There are a number of important changes, including very significant improvements to the loan rehabilitation program.
These new rehabilitation rules are for both FFEL and Direct Loans. The Department’s Direct Loan collection agencies were already implementing these changes to some extent, but the “roll out” has been inconsistent. We hope the situation will improve as of July 1 once the new rules are officially effective.
There are a number of important changes, including:
1. Direct Loan rehabilitation now requires a written agreement (this was true of FFEL before, but not Direct Loans)
2. There is a specified method for calculating reasonable and affordable payments using the 15% income based repayment (IBR) formula.
Here is how this should work: Once you request rehabilitation, the collector should then ask you for your most recent adjusted gross income (AGI) or other income (e.g. public assistance). The collection agency will use the IBR calculator (based on the 15% IBR formula) to come up with a preliminary rehabilitation payment. If you agree to this amount, you will then need to submit documentation either of AGI or alternative documentation of income.

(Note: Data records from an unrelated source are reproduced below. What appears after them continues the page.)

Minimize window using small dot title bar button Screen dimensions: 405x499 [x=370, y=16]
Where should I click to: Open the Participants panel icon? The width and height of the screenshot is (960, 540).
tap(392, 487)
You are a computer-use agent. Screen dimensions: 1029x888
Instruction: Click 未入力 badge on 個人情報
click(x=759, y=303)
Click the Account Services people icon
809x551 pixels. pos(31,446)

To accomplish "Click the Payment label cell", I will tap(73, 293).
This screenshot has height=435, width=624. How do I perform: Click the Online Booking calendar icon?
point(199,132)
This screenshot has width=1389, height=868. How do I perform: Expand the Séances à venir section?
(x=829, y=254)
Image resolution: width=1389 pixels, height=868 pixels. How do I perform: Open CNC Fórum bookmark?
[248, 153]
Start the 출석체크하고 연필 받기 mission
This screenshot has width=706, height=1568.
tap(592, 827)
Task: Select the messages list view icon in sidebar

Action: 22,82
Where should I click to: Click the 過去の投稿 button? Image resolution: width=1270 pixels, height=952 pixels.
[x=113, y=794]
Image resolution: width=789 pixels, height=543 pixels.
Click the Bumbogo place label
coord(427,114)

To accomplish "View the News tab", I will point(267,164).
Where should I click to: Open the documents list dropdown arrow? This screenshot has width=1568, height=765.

You can object to this amount, but then you must provide documentation of your income and expenses using a new form. However, be advised that your payment will likely increase after the rehabilitation period if you choose this route. At that point, you can request deferment if you qualify or forbearance if you cannot afford the regular IBR payments, but these are time limited options. You should think carefully about whether it is a good time to rehabilitate if you don’t think you will be able to afford IBR payments after the rehabilitation is completed.
Under the new system, despite what the collection agencies may say, you do not have to be eligible for IBR in order to make the 15% IBR calculated payments during the rehabilitation period. Collectors will be using the 15% IBR formula (and the IBR calculator) as a proxy to determine reasonable and affordable payments. It is important to understand that this is not the same as applying for the IBR program. And if you have a parent PLUS loan or are otherwise not eligible for IBR, you should understand that even though the collector will use the 15% IBR formula to determine your payments during your rehabilitation, your payments will likely go up after rehabilitation is completed.
The loan holder may tell you that you have to make a “good faith” payment while they are waiting for you to submit documentation of your income. This is your choice. You do not have to make this payment. However, you may want to do this so that you can get started with the nine month rehabilitation period. Be advised that these payments will count toward the nine months only as long as the final rehabilitation payment amount is not higher than the amount you are paying as a “good faith” payment.
If you are having your wages garnished, you have a one time right to have the garnishment suspended if you make five required rehabilitation payments
Once the payment is established, the collection agency sends a written rehabilitation letter and the rehabilitation plan begins. You still have to make nine payments within a ten month period in order to complete the rehabilitation period and get out of default.
The new rules and new commission system should help address the common problem of collectors claiming that higher payments are required in order to rehabilitate. This is wrong. The law has always said that borrowers only have to pay reasonable and affordable amounts. There is no minimum amount that the loan holder must charge. Too often, the collectors have simply ignored the law in order to maximize their profits. The new rules should be an improvement.